The Water Centres were designed to be sustainable local businesses. They sell clean water at an affordable price, and double up as the village shop offering food, goods, phone charging and mobile banking facilities. We train local women to run the centres, giving them new skills and an opportunity to earn a salary. The local community provides the land and in return has an equity stake. The retail businesses help subsidise sales of water at an affordable cost, and provide the resources and incentive needed to maintain the water boreholes.
However, the Water Centres have not become as self-sustaining as we hoped, and there have been difficulties in ultimately scaling up this approach, leading to no further centres being opened. We are working with TechnoServe to help ensure that the water activities of the centres continue in the future.
Local women are continuing to run the retail aspect of the centres, and we have included this activity within our Shakti Entrepreneurs programme, which is designed to empower women entrepreneurs through access to training and support, as they in turn empower our business. We are continuing to explore different business models that can improve access to clean water.
Researching the next new solution for water scarcity
Water recycling at home can help people in water-scarce areas to make better use of resources. We are conducting research into the recycling of household greywater – the wastewater generated through activities such as washing and cooking – to help us develop new product innovations for people who live in water-scarce areas.
Since 2017, the Unilever Centre for Environmental Water Quality (UCEWQ) in South Africa have been analysing the potential risks and opportunities from using greywater in small-scale agriculture, for toilet flushing and other non-consumption uses. They have also developed materials to help people implement greywater recycling methods at home.
The UCEWQ – which is located at the Institute for Water Research at Rhodes University – partners with industry, local and national government, water resource management forums, communities and other academic institutions, to increase knowledge about, and practice methods towards, the sustainable management of water resources in South Africa. The UCEWQ are experts on integrated water resource management, and are the knowledge hub for the Caring for Catchments programme, which aims to make 30% more water available in two water catchments in South Africa by 2030.
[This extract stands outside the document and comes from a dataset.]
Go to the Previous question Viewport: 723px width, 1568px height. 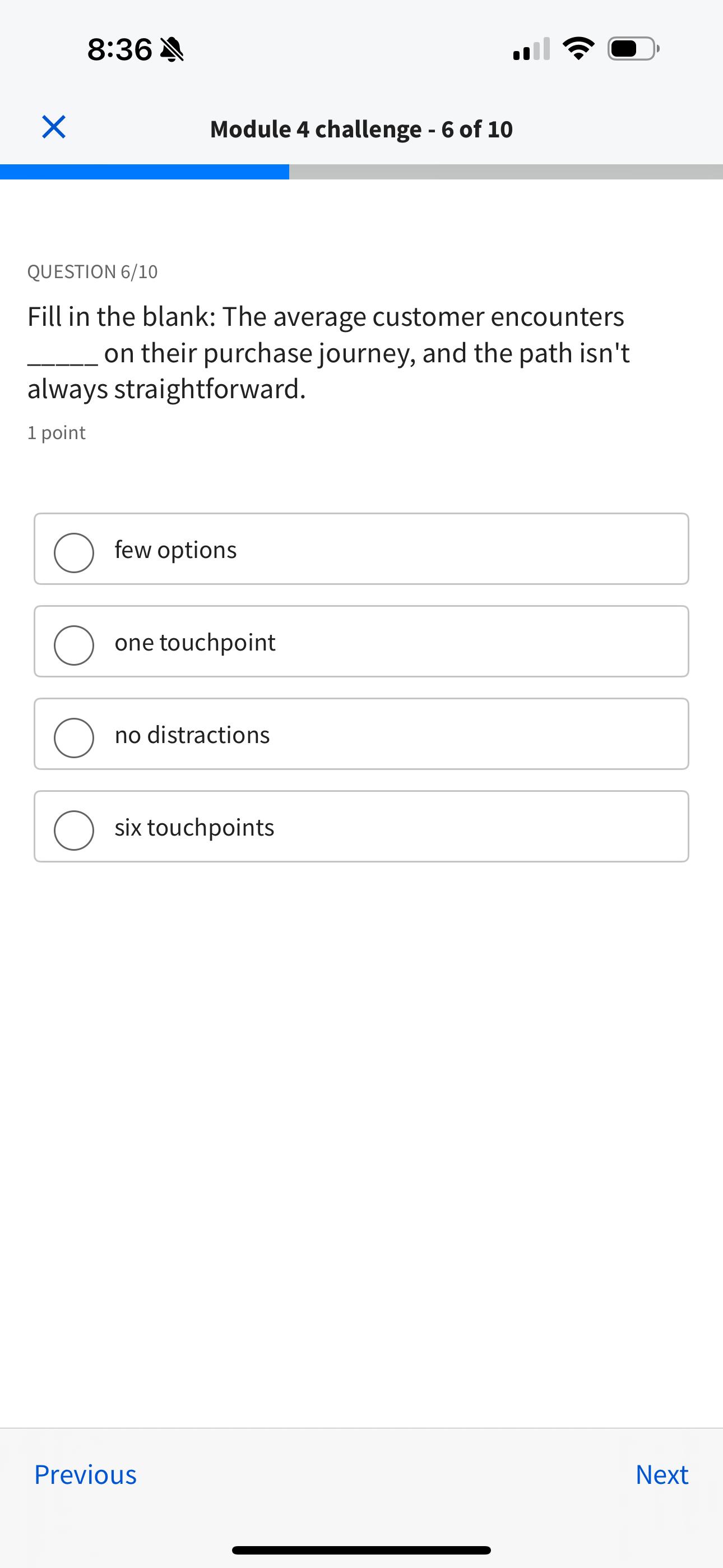pyautogui.click(x=85, y=1474)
In 2019, the UCEWQ and Unilever South Africa will embark on a Caring for Catchments project in the Klip River catchment area, where a Unilever factory is situated in the Gauteng Province. The project will address water quality and governance challenges through tools that improve the link between resource conditions and water use licensing. The findings of this project will be used to contribute to tackling systemic governance failures within the river catchment area.